David Kravets, AP Legal Affairs Writer
San Francisco, CA, Tuesday, March 16, 2004
SAN FRANCISCO -- A United States prosecutor painted former
Ukrainian Prime Minister Pavlo Lazarenko as a politician out to "further
his own interests" and "to line his own pockets."
Lazarenko, 51, stands accused in federal court on suspicion of
laundering at least $114 million of an illegally obtained fortune
through banks in the United States. Prosecutor Martha Boersch told a
12-member jury during her opening statement Monday that
Lazarenko "was using his official power to force people to pay a
percentage of their profits they were making."
According to the 53-count indictment filed by U.S. prosecutors,
Lazarenko used his political clout to set up an international
underground network of bank accounts to launder profits made through
clandestine schemes involving natural gas, agribusiness, housing and
other businesses in Ukraine.
Counsel for Lazarenko, Doron Weinberg, told jurors his client was the
victim of overzealous prosecutors in the United States who were
perhaps doing the dirty work for Lazarenko's opponents back home,
including President Leonid Kuchma, who is up for re-election in
Weinberg said Lazarenko's millions were made legitimately and that he
put them in overseas bank accounts so they would not be confiscated
by Kuchma, once Lazarenko's ally who became his nemesis after
Lazarenko began making a bid for the presidency in 1999.
"He moved money in order to protect it from the Kuchma regime,"
Lazarenko was released from jail on $86 million bail last year and
remains under 24-hour surveillance.
Jurors listened intently and some took notes as a trial began
featuring extortion, fraud, bribery, graft and even assassination
attempts to the backdrop of millions of dollars of bank accounts
hidden throughout the world.
Testimony begins Wednesday, and the trial that is expected to last
several months. Dozens of witnesses are expected to testify in
several languages that will be translated into English for the jury
and Russian for Lazarenko. Lazarenko is accused of violating United
States law by using the country as a repository for allegedly ill-
gotten money from Ukraine, and prosecutors must prove he violated
Ukrainian law to earn his fortune.
Lazarenko, the first former head of government to be tried in the
United States since Manuel Noriega of Panama, contends he neither
siphoned funds from his government nor accepted bribes from big
business in exchange for government contracts and favors.

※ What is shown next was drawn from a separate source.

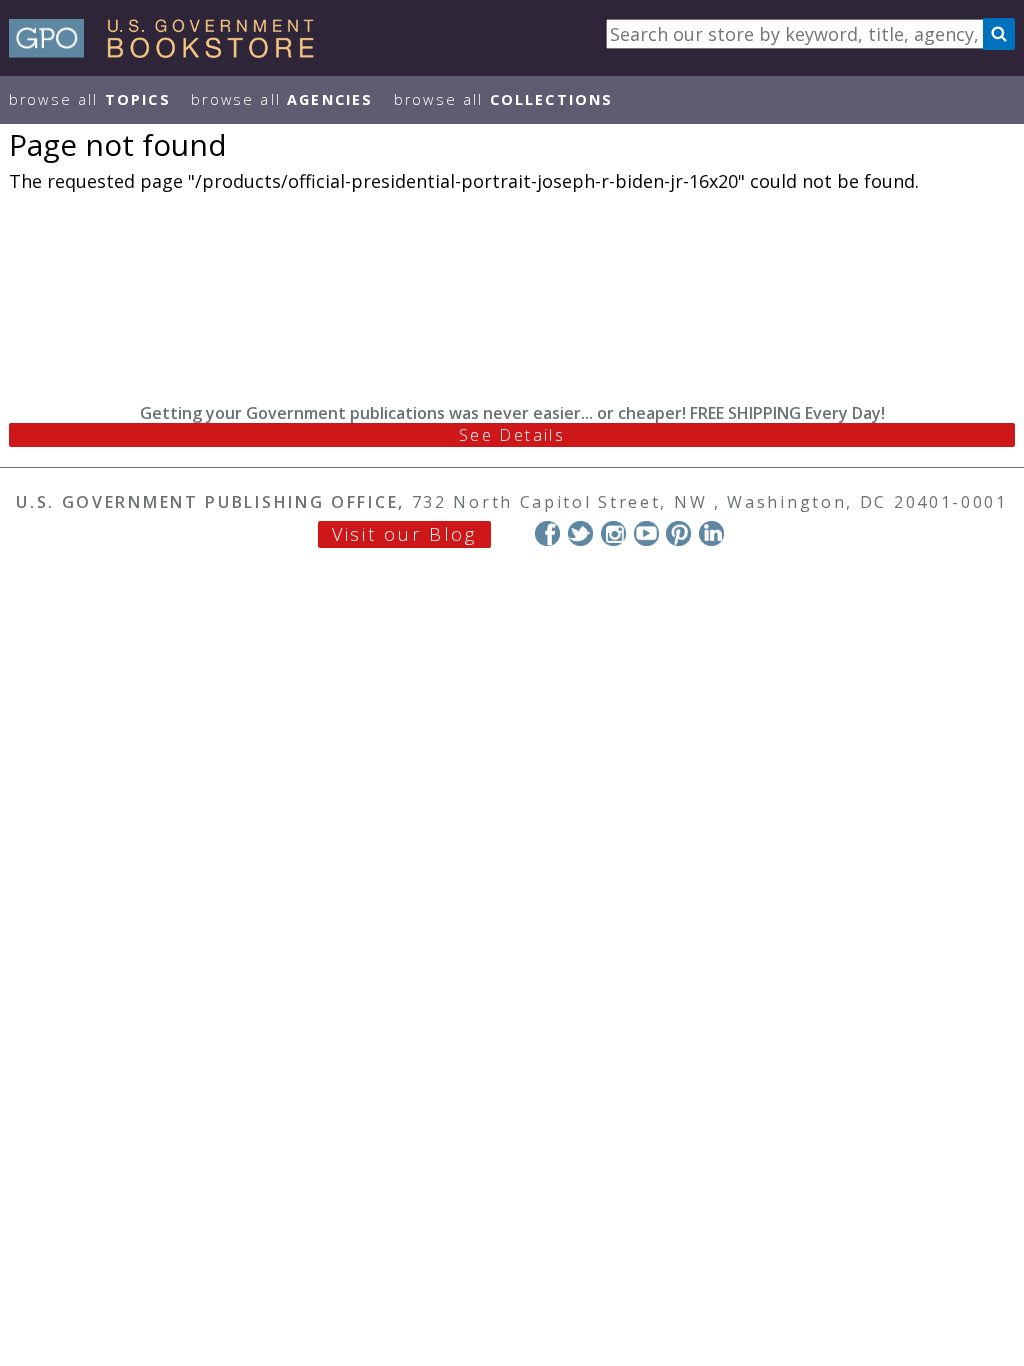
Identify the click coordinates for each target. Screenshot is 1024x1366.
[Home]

Lazarenko claims he earned the fortune legitimately, in a burgeoning
and nearly lawless free-market economy left to fend for itself after
the Soviet Union's collapse. He also says that he planned to use the
money in a campaign to unseat Kuchma, the man who anointed him as
prime minister in 1996 and then fired him a year later.
After Lazarenko was appointed by Kuchma to be Ukraine's top energy
official in 1995, he awarded natural gas contracts to the United
Energy System of Ukraine, and in turn the company funneled more than
$120 million into Lazarenko's accounts, according to the indictment.
Weinberg said Lazarenko was paid by the company, but as political
donation in a bid to unseat Kuchma.
Lazarenko, 51, fled to the United States in 1999, in the midst of his
country's presidential election campaign, and sought asylum, claiming
there had been three failed attempts to assassinate him.
The case is United States v. Lazarenko, 00-0248.